Problem:
Count how many lines in the listing below contain the word "screenshot", with uppercase and lowercase letters treated as different, and reply with only that number.

=== Data ===

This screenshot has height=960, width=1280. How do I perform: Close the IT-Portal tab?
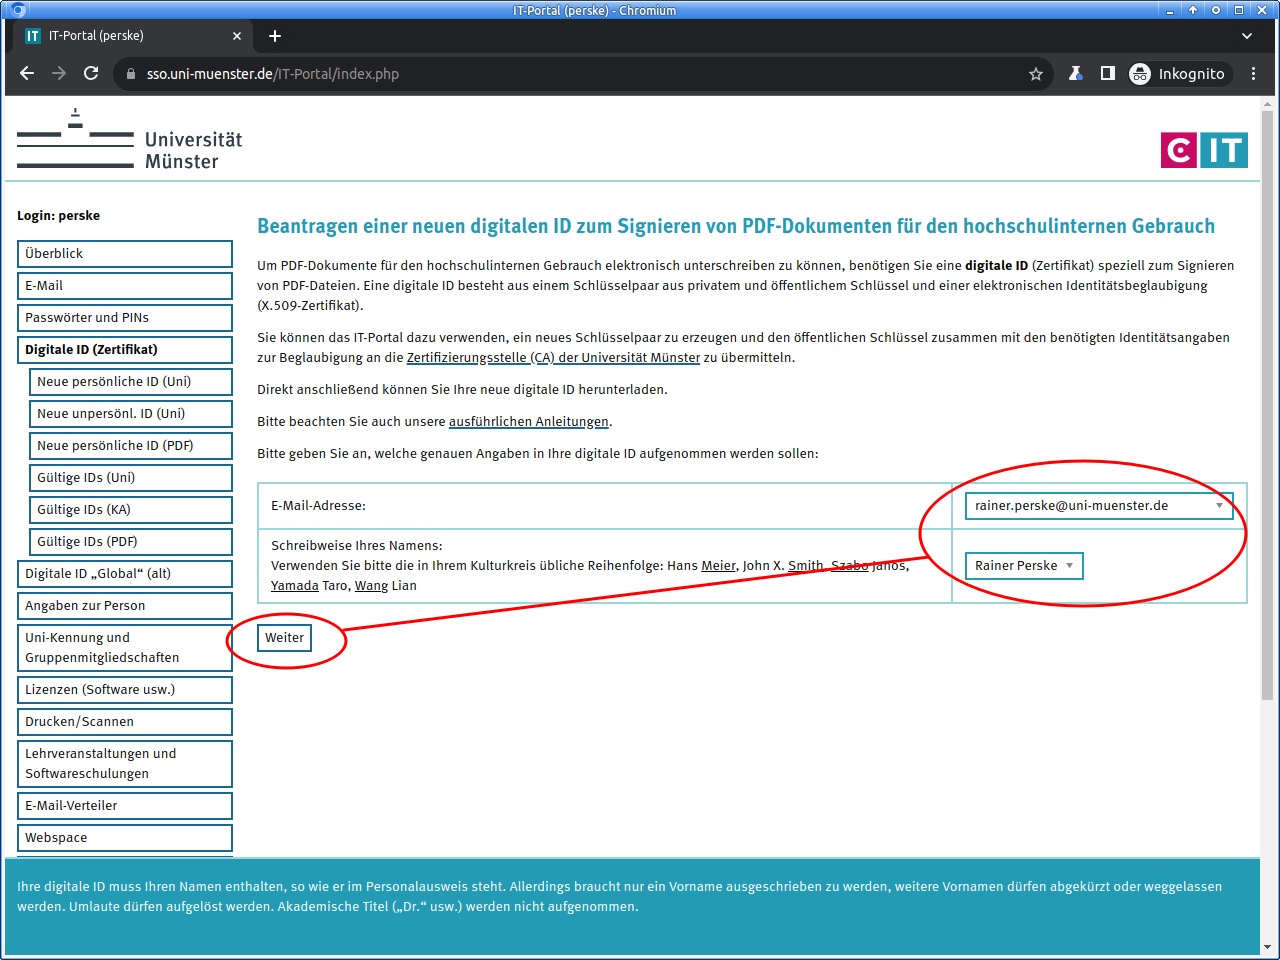coord(237,36)
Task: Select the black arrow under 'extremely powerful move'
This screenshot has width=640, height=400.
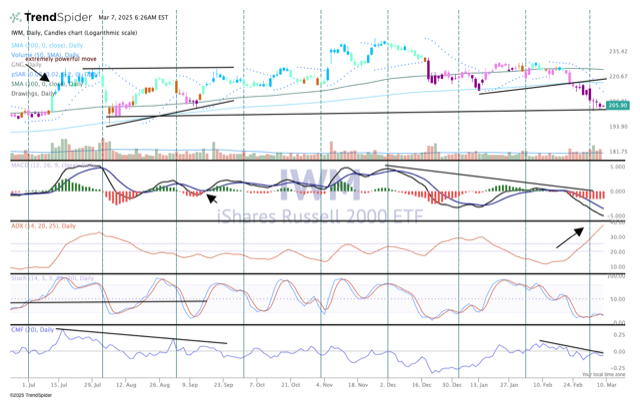Action: pos(42,76)
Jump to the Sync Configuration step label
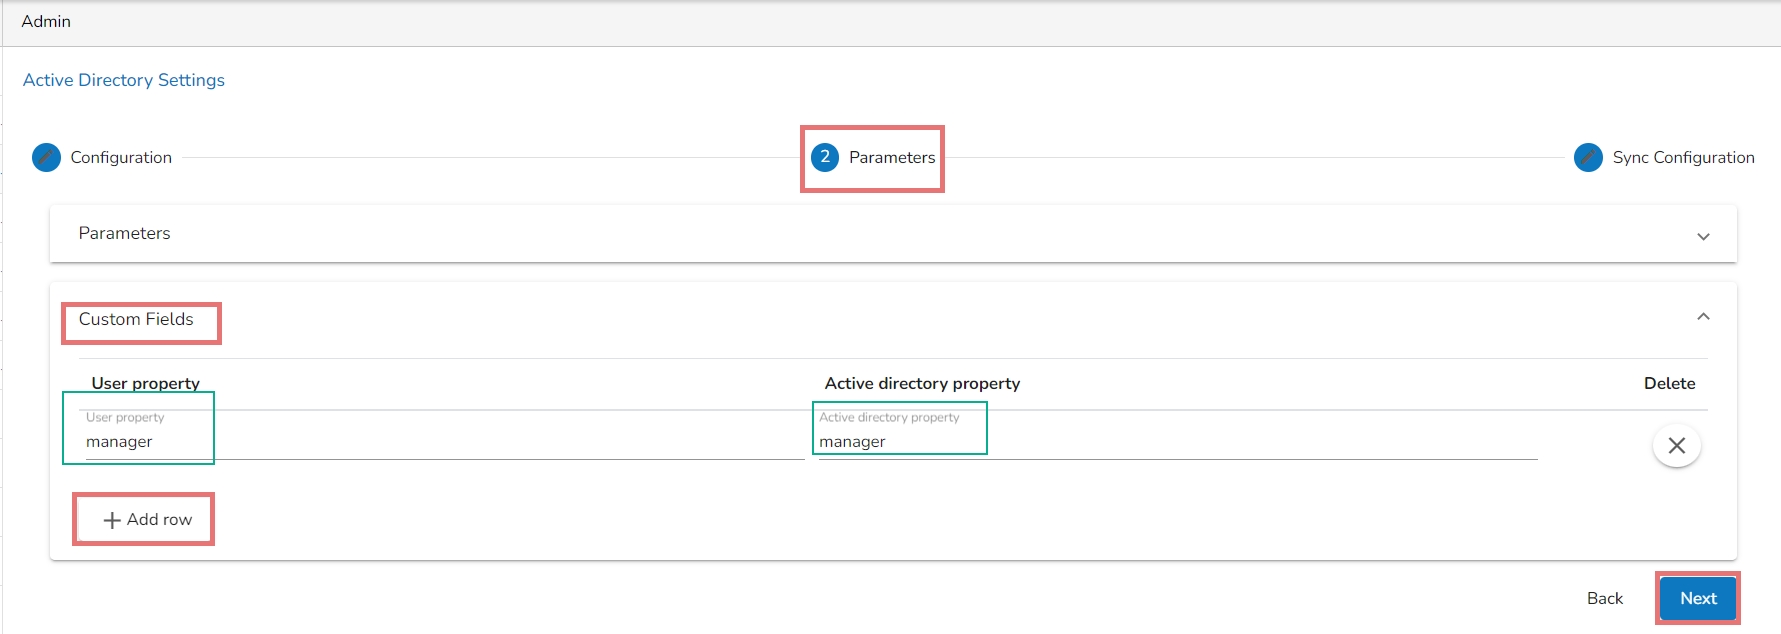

===

Result for this task:
2